#### Task input

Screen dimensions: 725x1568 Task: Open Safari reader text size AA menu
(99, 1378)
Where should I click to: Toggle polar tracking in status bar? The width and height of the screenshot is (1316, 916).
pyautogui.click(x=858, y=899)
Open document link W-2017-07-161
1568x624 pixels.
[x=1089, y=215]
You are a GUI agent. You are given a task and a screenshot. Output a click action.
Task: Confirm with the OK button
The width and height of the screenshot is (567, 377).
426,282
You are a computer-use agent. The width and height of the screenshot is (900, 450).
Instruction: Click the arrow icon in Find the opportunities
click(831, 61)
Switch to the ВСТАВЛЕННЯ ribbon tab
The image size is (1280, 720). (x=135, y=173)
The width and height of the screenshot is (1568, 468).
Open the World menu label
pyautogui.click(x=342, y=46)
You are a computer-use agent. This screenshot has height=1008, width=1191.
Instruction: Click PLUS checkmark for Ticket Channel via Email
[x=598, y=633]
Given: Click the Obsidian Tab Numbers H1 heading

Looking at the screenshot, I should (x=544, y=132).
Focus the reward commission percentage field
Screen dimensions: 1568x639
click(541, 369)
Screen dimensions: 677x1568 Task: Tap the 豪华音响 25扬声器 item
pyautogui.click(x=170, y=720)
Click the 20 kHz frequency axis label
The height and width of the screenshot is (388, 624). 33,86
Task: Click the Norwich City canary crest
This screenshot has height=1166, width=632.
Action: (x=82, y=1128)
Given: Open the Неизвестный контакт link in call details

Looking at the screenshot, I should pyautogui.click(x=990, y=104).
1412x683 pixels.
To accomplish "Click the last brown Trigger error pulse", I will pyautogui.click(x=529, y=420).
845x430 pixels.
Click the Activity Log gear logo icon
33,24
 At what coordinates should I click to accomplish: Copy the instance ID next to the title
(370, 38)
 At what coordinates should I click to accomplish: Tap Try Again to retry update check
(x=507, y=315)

#### Aim of the task
Convert every line of the data above into a Markdown table with two columns, Row and Data line. Number the rows in order and leave out blank lines.

#### Output of the exercise
| Row | Data line |
|---|---|
| 1 | Screen dimensions: 725x1568 Task: Open Safari reader text size AA menu |
| 2 | (99, 1378) |
| 3 | Where should I click to: Toggle polar tracking in status bar? The width and height of the screenshot is (1316, 916). |
| 4 | pyautogui.click(x=858, y=899) |
| 5 | Open document link W-2017-07-161 |
| 6 | 1568x624 pixels. |
| 7 | [x=1089, y=215] |
| 8 | You are a GUI agent. You are given a task and a screenshot. Output a click action. |
| 9 | Task: Confirm with the OK button |
| 10 | The width and height of the screenshot is (567, 377). |
| 11 | 426,282 |
| 12 | You are a computer-use agent. The width and height of the screenshot is (900, 450). |
| 13 | Instruction: Click the arrow icon in Find the opportunities |
| 14 | click(831, 61) |
| 15 | Switch to the ВСТАВЛЕННЯ ribbon tab |
| 16 | The image size is (1280, 720). (x=135, y=173) |
| 17 | The width and height of the screenshot is (1568, 468). |
| 18 | Open the World menu label |
| 19 | pyautogui.click(x=342, y=46) |
| 20 | You are a computer-use agent. This screenshot has height=1008, width=1191. |
| 21 | Instruction: Click PLUS checkmark for Ticket Channel via Email |
| 22 | [x=598, y=633] |
| 23 | Given: Click the Obsidian Tab Numbers H1 heading |
| 24 | Looking at the screenshot, I should (x=544, y=132). |
| 25 | Focus the reward commission percentage field |
| 26 | Screen dimensions: 1568x639 |
| 27 | click(541, 369) |
| 28 | Screen dimensions: 677x1568 Task: Tap the 豪华音响 25扬声器 item |
| 29 | pyautogui.click(x=170, y=720) |
| 30 | Click the 20 kHz frequency axis label |
| 31 | The height and width of the screenshot is (388, 624). 33,86 |
| 32 | Task: Click the Norwich City canary crest |
| 33 | This screenshot has height=1166, width=632. |
| 34 | Action: (x=82, y=1128) |
| 35 | Given: Open the Неизвестный контакт link in call details |
| 36 | Looking at the screenshot, I should pyautogui.click(x=990, y=104). |
| 37 | 1412x683 pixels. |
| 38 | To accomplish "Click the last brown Trigger error pulse", I will pyautogui.click(x=529, y=420). |
| 39 | 845x430 pixels. |
| 40 | Click the Activity Log gear logo icon |
| 41 | 33,24 |
| 42 |  At what coordinates should I click to accomplish: Copy the instance ID next to the title |
| 43 | (370, 38) |
| 44 |  At what coordinates should I click to accomplish: Tap Try Again to retry update check |
| 45 | (x=507, y=315) |